(Collected data)

- - - - - - -

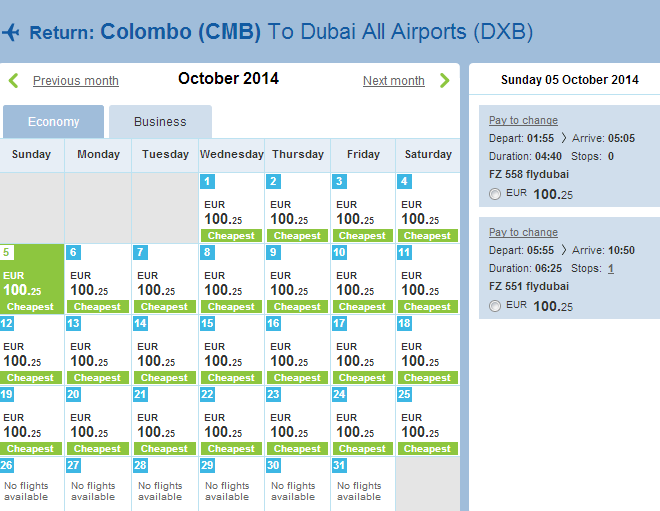The height and width of the screenshot is (511, 660).
Task: Open Pay to change for FZ 558
Action: pyautogui.click(x=523, y=120)
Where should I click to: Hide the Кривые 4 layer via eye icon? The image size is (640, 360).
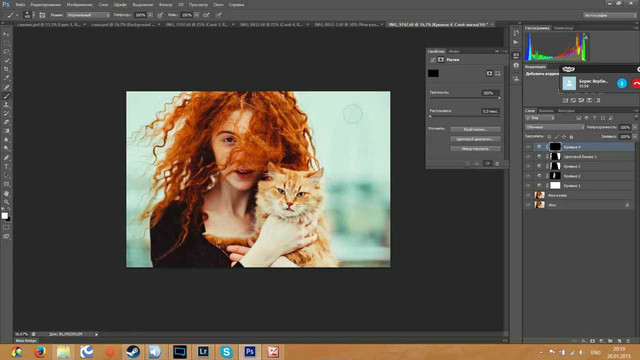528,147
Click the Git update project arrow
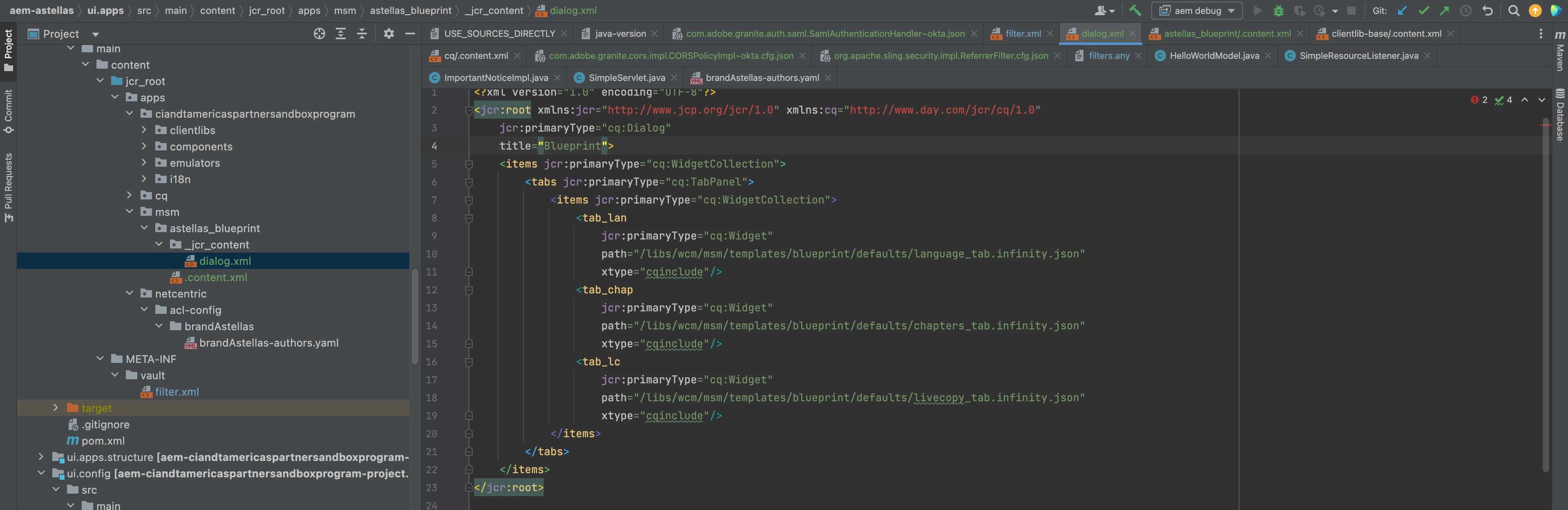Viewport: 1568px width, 510px height. pos(1403,11)
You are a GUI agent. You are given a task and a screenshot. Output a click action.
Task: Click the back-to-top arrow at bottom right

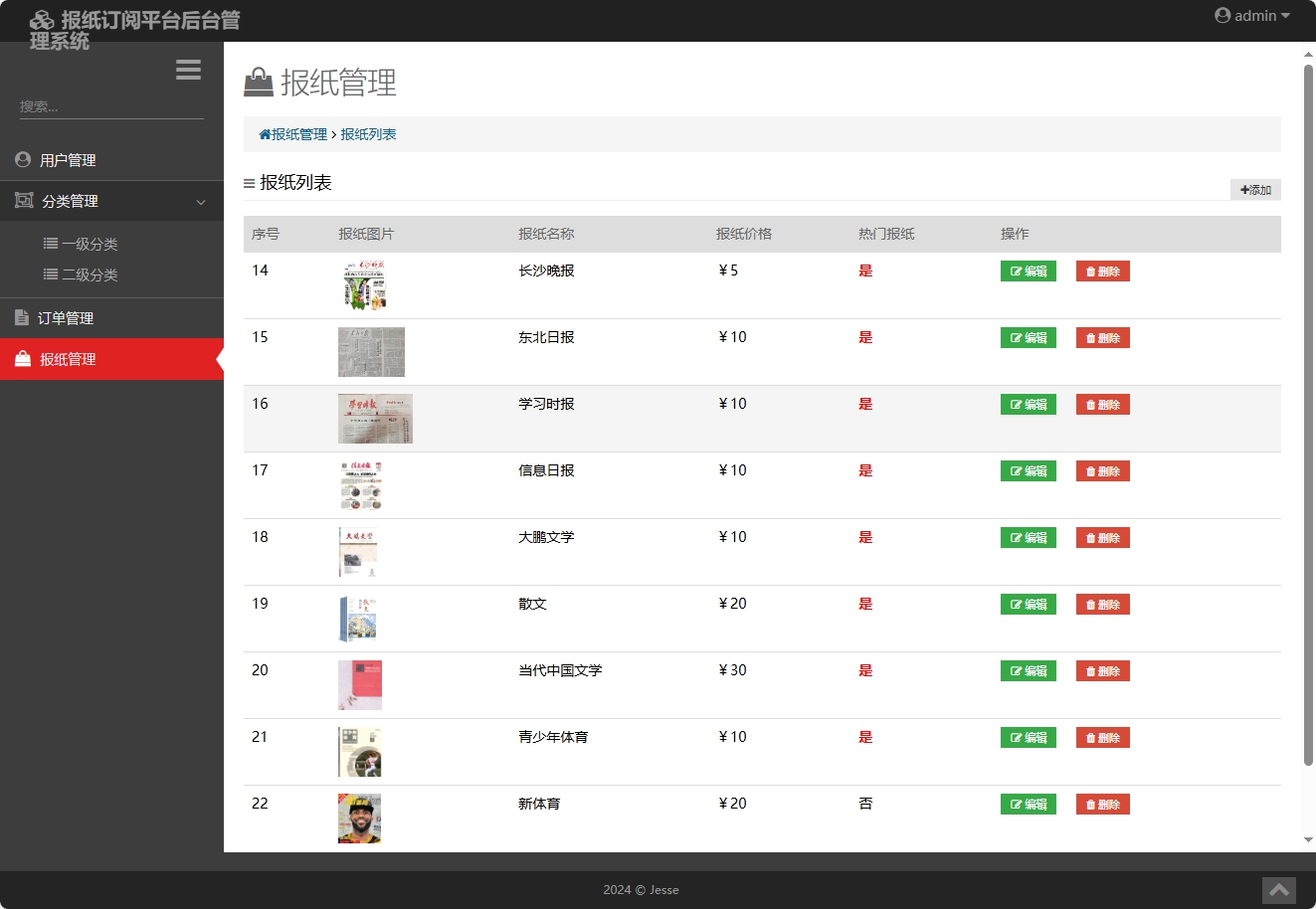click(1278, 890)
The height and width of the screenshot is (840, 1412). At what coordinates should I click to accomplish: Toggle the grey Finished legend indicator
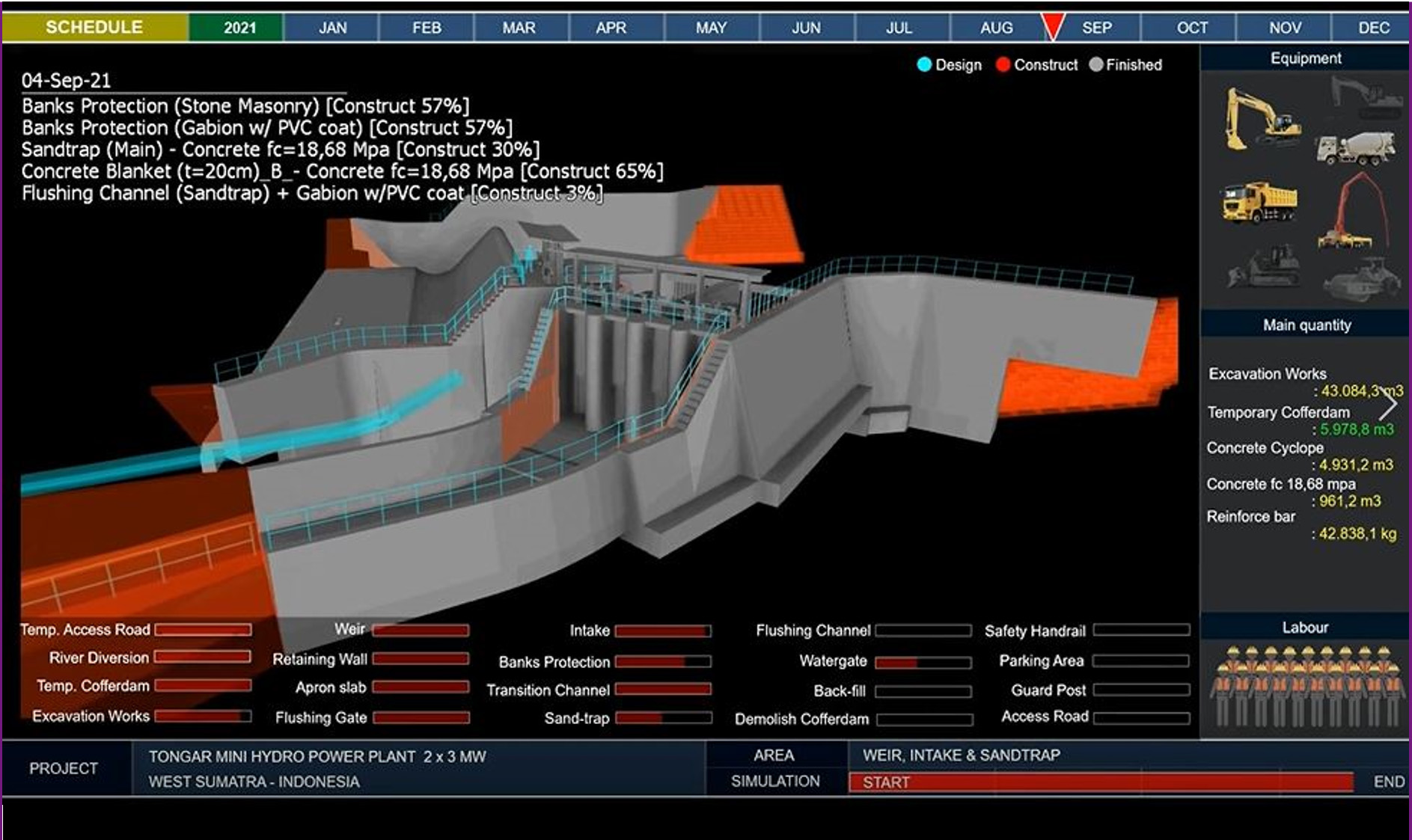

- - - - - - -

Exercise requirements
Recast every line of the records as a Markdown table with the columns No. and Line, numbering the rows in order and skipping blank lines. Omit the pictures.

Reply
| No. | Line |
|---|---|
| 1 | The height and width of the screenshot is (511, 660). |
| 2 | Task: Open Pay to change for FZ 558 |
| 3 | Action: pyautogui.click(x=523, y=120) |
| 4 | Where should I click to: Hide the Кривые 4 layer via eye icon? The image size is (640, 360). |
| 5 | 528,147 |
| 6 | Click the Git update project arrow |
| 7 | Viewport: 1568px width, 510px height. pos(1403,11) |
| 8 | You are a GUI agent. You are given a task and a screenshot. Output a click action. |
| 9 | Task: Click the back-to-top arrow at bottom right |
| 10 | click(1278, 890) |
| 11 | The height and width of the screenshot is (840, 1412). At what coordinates should I click to accomplish: Toggle the grey Finished legend indicator |